At times in his four-page opinion this week, U.S. District Judge John G. Heyburn II in Kentucky was rather blunt about the state’s effort to overturn his previous decision, in which he had likened same-sex marriage bans to past discrimination against women and blacks.

The state “has not made a strong showing of a likelihood of success” of having his ruling set aside, Heyburn wrote in the Wednesday decision.

Heyburn also noted that not a single federal court has ruled in favor of same-sex marriage opponents since the Supreme Court struck down part of the federal Defense of Marriage Act last summer — which, in ensuing lawsuits, led lower courts to extrapolate from that decision and conclude that state bans are probably unconstitutional, too.

Heyburn even went so far on Wednesday as to conclude that preventing gay and lesbian couples in Kentucky from having their marriages in other states recognized, and getting valuable government benefits, “for even minimal amounts of time constitutes irreparable harm.”

These are all strong words coming from a federal judge.

But a kind of judicial caution would prevail after Heyburn noted the Supreme Court’s “unusual intervention” in the Utah case and the need to wait for higher approval, which led Heyburn to deliver a brief homily about the workings of the American justice system.

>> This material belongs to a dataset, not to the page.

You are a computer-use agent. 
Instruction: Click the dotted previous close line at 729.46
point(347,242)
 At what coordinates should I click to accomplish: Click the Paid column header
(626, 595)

“It is a truth that our judicial system can act with stunning quickness, as this Court has; and then with sometimes maddening slowness. One judge may decide a case, but ultimately others have a final say,” Heyburn wrote. “It is the entire process, however, which gives our judicial system and our judges such high credibility and acceptance. This is the way of our Constitution.”

Heyburn then issued a stay on his own ruling, which dumped a bit of cold water on a hot issue that has already seen Kentucky’s attorney general cry at a news conference while announcing his decision to stop fighting the same-sex marriage ruling. (The appeal is being carried out by outside attorneys chosen by Kentucky’s governor.)

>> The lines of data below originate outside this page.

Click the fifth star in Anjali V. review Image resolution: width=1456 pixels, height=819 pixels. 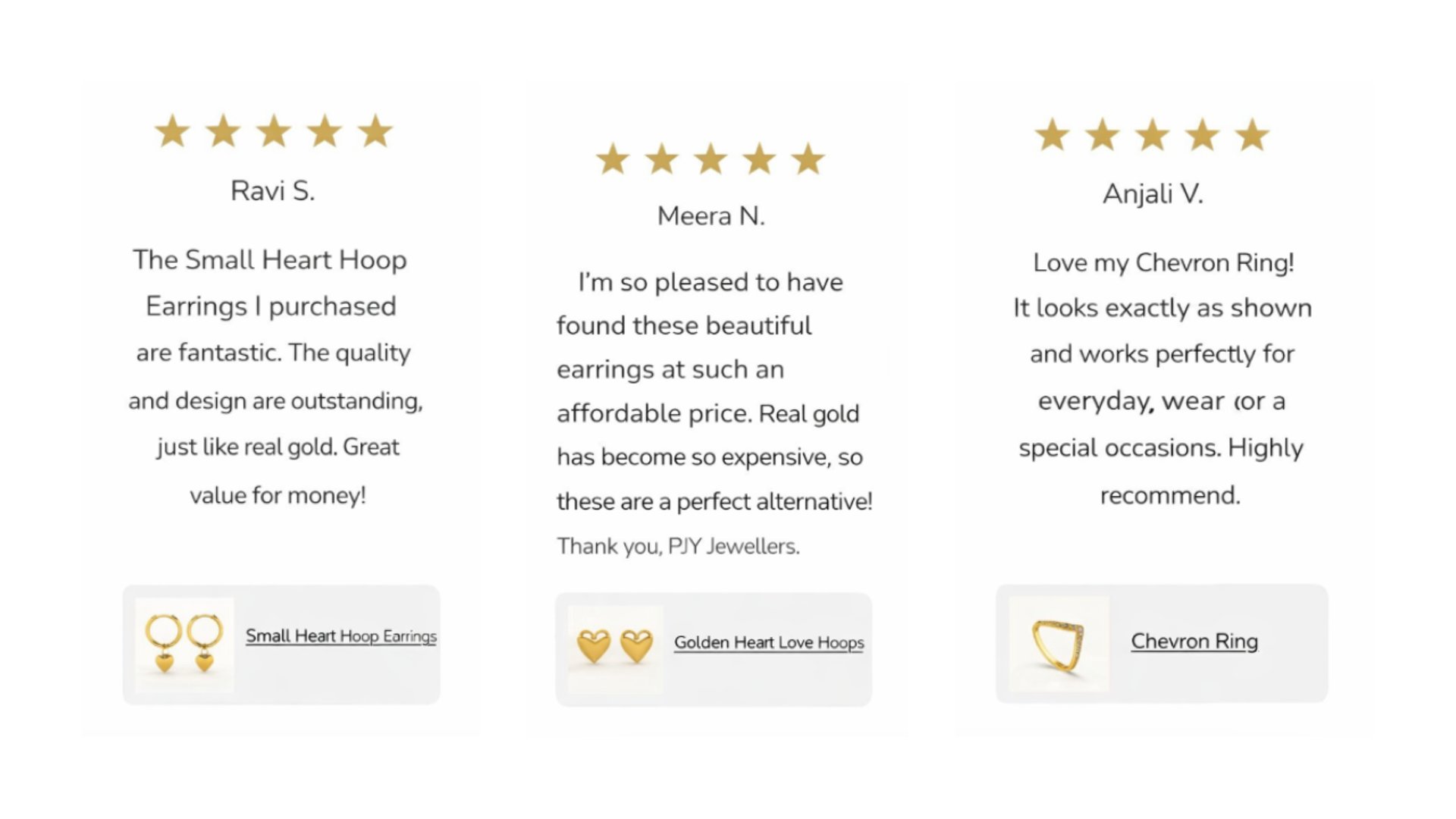(1252, 136)
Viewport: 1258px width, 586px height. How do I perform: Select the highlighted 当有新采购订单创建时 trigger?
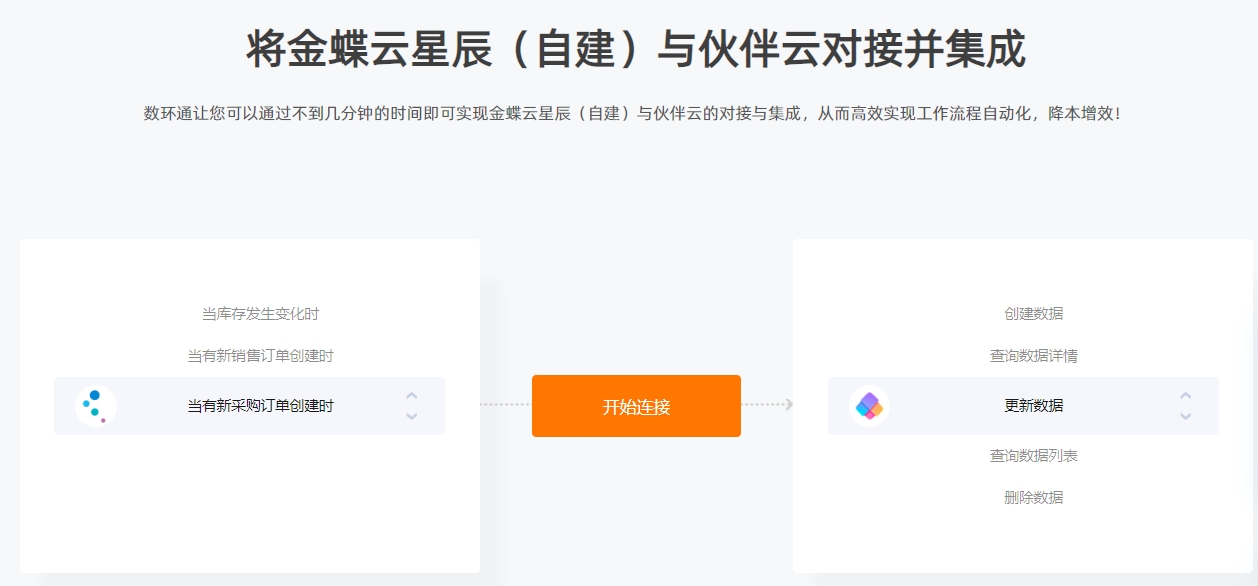coord(249,406)
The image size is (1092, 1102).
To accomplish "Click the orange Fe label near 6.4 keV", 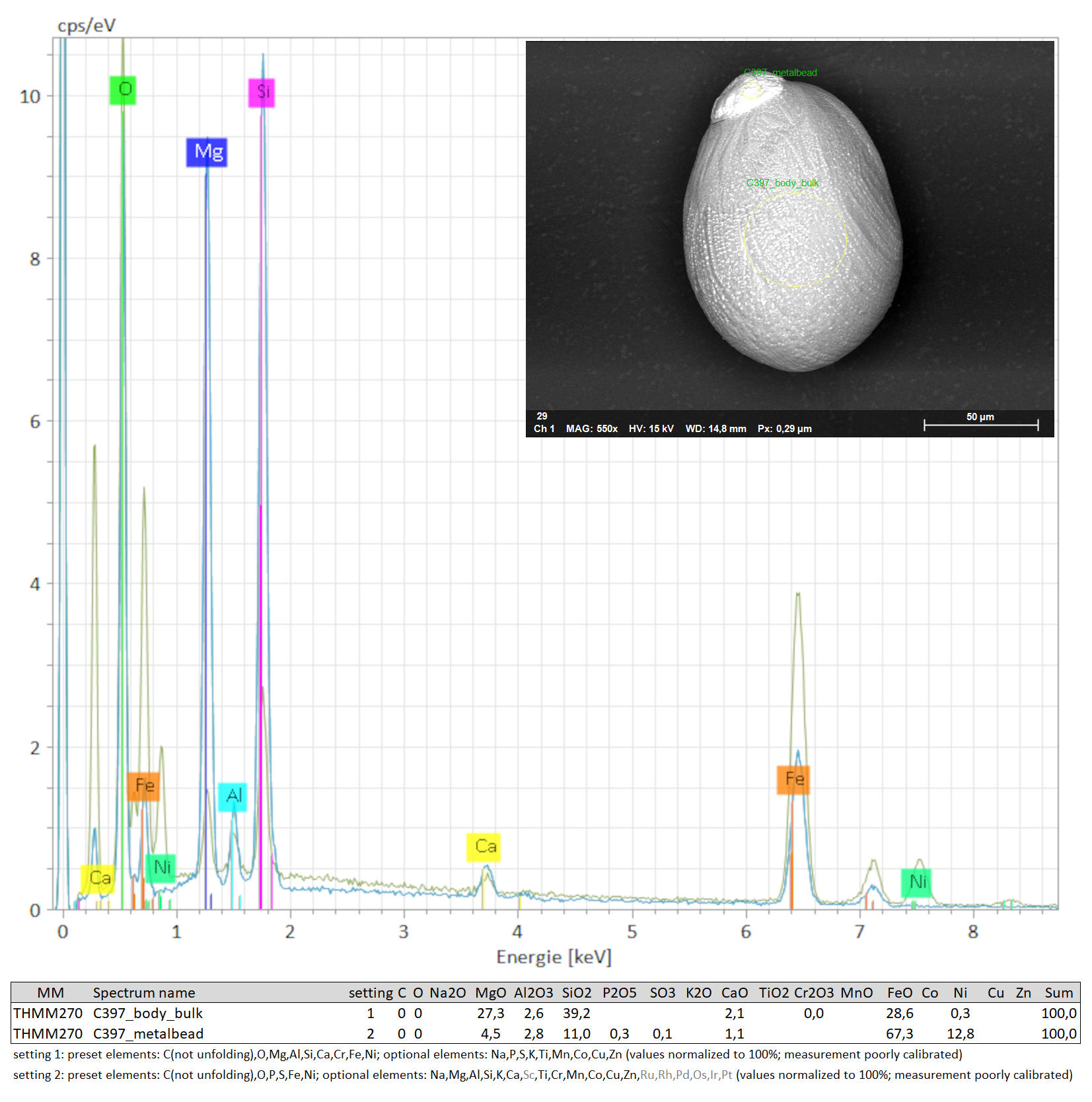I will (793, 780).
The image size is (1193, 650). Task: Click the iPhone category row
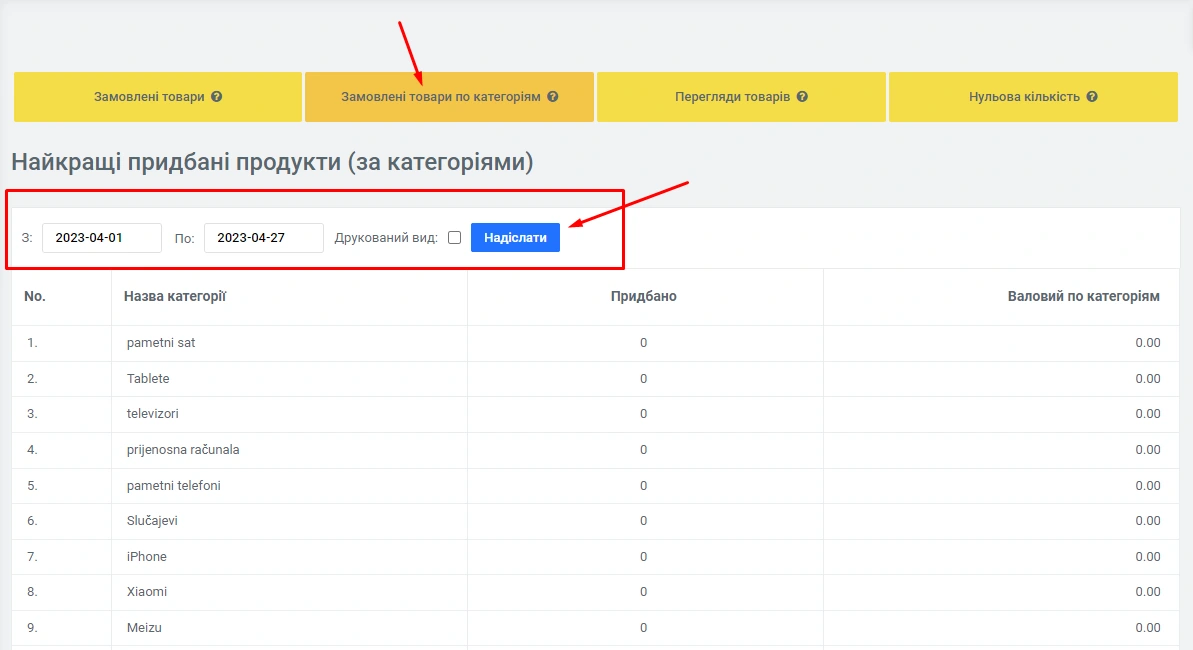pyautogui.click(x=147, y=557)
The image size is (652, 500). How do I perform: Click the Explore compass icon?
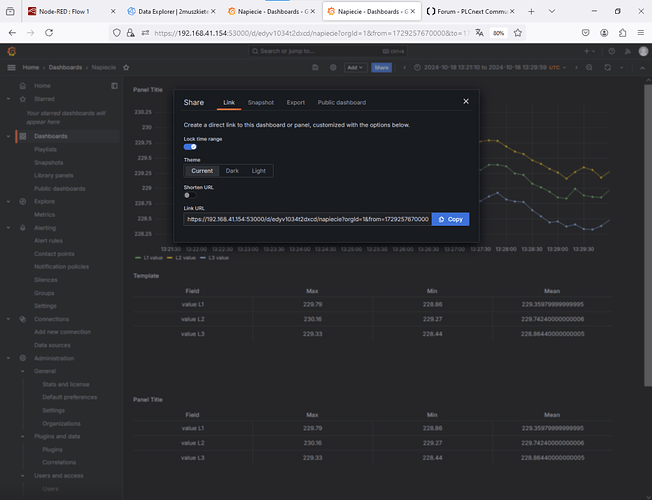(24, 201)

The judge’s decision to stay his own decision has become something of a routine in such cases — likely as much about the same-sex marriage debate as it is about the credibility of the court system itself.

It’s not unusual for federal judges to put a pause on their own decisions until they’re reviewed, USC law professor David Cruz told the Los Angeles Times on Wednesday.

But there were probably some public confidence issues at play as well when the Supreme Court decided to step in during the Utah decision and send a signal that the process should be a little more deliberate, Cruz said.

“We’ve seen lots of attacks on the judiciary in recent years, from forces on the political right … a lot of states decrying activist judges … (and) a lack of deep understanding about how our judicial system functions in our scheme of government,” Cruz said. “And we see a lot of criticism about a single federal judge overturning the will of the people. The U.S. Supreme court has been concerned about judicial legitimacy, so it could be responding to that.”

Cruz also cited the precedent set by now-retired U.S. District Judge Vaughn Walker in California, who declared the state’s same-sex marriage ban unconstitutional in 2010. Walker saw the U.S. 9th Circuit Court of Appeals put his ruling on hold until the U.S. Supreme Court ultimately weighed in during 2013 — backing Walker.

With some experts expecting the current crop of rulings to follow a similar path all the way to the nation’s highest court _ whenever that may happen _ “the Supreme Court might want judges just to follow the judicial equivalent of dotting their I’s and crossing their T’s,” Cruz said.

Or, as judge Heyburn put it in Kentucky on Wednesday: “It is best that these momentous changes occur upon full review, rather than risk premature implementation or confusing changes. That does not serve anyone well.”

And that’s when he put the matter in the hands of the 6th Circuit Court of Appeals.